--- BEGIN ---

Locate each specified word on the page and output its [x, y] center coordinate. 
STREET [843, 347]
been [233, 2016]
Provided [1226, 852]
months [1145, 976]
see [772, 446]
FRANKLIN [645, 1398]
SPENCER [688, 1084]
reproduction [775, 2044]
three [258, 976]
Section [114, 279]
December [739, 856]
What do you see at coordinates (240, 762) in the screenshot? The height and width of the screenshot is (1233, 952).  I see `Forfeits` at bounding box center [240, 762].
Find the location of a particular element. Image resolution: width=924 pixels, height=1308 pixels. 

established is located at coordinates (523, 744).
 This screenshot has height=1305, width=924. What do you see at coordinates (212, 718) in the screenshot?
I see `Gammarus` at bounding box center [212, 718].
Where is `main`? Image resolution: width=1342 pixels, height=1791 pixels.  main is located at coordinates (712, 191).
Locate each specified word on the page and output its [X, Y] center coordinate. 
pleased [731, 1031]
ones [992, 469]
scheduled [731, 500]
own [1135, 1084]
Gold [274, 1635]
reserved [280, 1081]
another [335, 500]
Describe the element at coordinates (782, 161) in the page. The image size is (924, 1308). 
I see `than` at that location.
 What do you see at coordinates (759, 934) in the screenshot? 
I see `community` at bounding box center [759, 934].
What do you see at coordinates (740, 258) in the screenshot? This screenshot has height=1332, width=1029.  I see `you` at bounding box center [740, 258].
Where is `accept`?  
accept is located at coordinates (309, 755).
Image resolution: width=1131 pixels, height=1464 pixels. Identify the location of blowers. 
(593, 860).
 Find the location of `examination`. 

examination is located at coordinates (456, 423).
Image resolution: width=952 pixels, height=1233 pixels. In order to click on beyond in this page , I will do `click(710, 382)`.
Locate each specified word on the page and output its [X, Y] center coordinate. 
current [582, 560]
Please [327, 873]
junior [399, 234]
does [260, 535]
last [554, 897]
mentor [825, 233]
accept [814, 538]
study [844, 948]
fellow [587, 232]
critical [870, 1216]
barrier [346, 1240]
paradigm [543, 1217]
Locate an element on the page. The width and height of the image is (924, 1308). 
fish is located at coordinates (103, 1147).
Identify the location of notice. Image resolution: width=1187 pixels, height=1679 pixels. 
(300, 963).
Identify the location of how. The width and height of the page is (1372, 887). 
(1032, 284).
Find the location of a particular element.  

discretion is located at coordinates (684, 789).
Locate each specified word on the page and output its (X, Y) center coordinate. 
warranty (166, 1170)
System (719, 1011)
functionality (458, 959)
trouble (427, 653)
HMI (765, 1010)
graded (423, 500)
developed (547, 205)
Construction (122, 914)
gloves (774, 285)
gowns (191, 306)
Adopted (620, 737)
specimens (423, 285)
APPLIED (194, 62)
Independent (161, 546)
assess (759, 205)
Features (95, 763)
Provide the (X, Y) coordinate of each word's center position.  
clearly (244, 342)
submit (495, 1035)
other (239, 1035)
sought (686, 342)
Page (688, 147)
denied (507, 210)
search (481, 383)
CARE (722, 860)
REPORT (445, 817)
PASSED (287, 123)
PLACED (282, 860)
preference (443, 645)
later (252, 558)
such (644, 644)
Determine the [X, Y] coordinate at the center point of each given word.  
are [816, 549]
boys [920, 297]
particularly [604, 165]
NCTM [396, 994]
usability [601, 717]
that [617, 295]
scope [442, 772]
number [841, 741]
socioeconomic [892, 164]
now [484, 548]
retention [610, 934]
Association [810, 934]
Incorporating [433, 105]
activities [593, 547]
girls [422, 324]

--- END ---

**Work to do**: Reproduce every one of the lines above without altering any character.

**Full answer**:
Locate each specified word on the page and output its [x, y] center coordinate. 
STREET [843, 347]
been [233, 2016]
Provided [1226, 852]
months [1145, 976]
see [772, 446]
FRANKLIN [645, 1398]
SPENCER [688, 1084]
reproduction [775, 2044]
three [258, 976]
Section [114, 279]
December [739, 856]
What do you see at coordinates (240, 762) in the screenshot? The height and width of the screenshot is (1233, 952).  I see `Forfeits` at bounding box center [240, 762].
Find the location of a particular element. Image resolution: width=924 pixels, height=1308 pixels. 

established is located at coordinates (523, 744).
 This screenshot has height=1305, width=924. What do you see at coordinates (212, 718) in the screenshot?
I see `Gammarus` at bounding box center [212, 718].
Where is `main`? Image resolution: width=1342 pixels, height=1791 pixels.  main is located at coordinates (712, 191).
Locate each specified word on the page and output its [X, Y] center coordinate. 
pleased [731, 1031]
ones [992, 469]
scheduled [731, 500]
own [1135, 1084]
Gold [274, 1635]
reserved [280, 1081]
another [335, 500]
Describe the element at coordinates (782, 161) in the page. The image size is (924, 1308). 
I see `than` at that location.
 What do you see at coordinates (759, 934) in the screenshot? 
I see `community` at bounding box center [759, 934].
What do you see at coordinates (740, 258) in the screenshot? This screenshot has height=1332, width=1029.  I see `you` at bounding box center [740, 258].
Where is `accept`?  
accept is located at coordinates (309, 755).
Image resolution: width=1131 pixels, height=1464 pixels. Identify the location of blowers. 
(593, 860).
 Find the location of `examination`. 

examination is located at coordinates (456, 423).
Image resolution: width=952 pixels, height=1233 pixels. In order to click on beyond in this page , I will do `click(710, 382)`.
Locate each specified word on the page and output its [X, Y] center coordinate. 
current [582, 560]
Please [327, 873]
junior [399, 234]
does [260, 535]
last [554, 897]
mentor [825, 233]
accept [814, 538]
study [844, 948]
fellow [587, 232]
critical [870, 1216]
barrier [346, 1240]
paradigm [543, 1217]
Locate an element on the page. The width and height of the image is (924, 1308). 
fish is located at coordinates (103, 1147).
Identify the location of notice. Image resolution: width=1187 pixels, height=1679 pixels. 
(300, 963).
Identify the location of how. The width and height of the page is (1372, 887). 
(1032, 284).
Find the location of a particular element.  

discretion is located at coordinates (684, 789).
Locate each specified word on the page and output its (X, Y) center coordinate. 
warranty (166, 1170)
System (719, 1011)
functionality (458, 959)
trouble (427, 653)
HMI (765, 1010)
graded (423, 500)
developed (547, 205)
Construction (122, 914)
gloves (774, 285)
gowns (191, 306)
Adopted (620, 737)
specimens (423, 285)
APPLIED (194, 62)
Independent (161, 546)
assess (759, 205)
Features (95, 763)
Provide the (X, Y) coordinate of each word's center position.  
clearly (244, 342)
submit (495, 1035)
other (239, 1035)
sought (686, 342)
Page (688, 147)
denied (507, 210)
search (481, 383)
CARE (722, 860)
REPORT (445, 817)
PASSED (287, 123)
PLACED (282, 860)
preference (443, 645)
later (252, 558)
such (644, 644)
Determine the [X, Y] coordinate at the center point of each given word.  
are [816, 549]
boys [920, 297]
particularly [604, 165]
NCTM [396, 994]
usability [601, 717]
that [617, 295]
scope [442, 772]
number [841, 741]
socioeconomic [892, 164]
now [484, 548]
retention [610, 934]
Association [810, 934]
Incorporating [433, 105]
activities [593, 547]
girls [422, 324]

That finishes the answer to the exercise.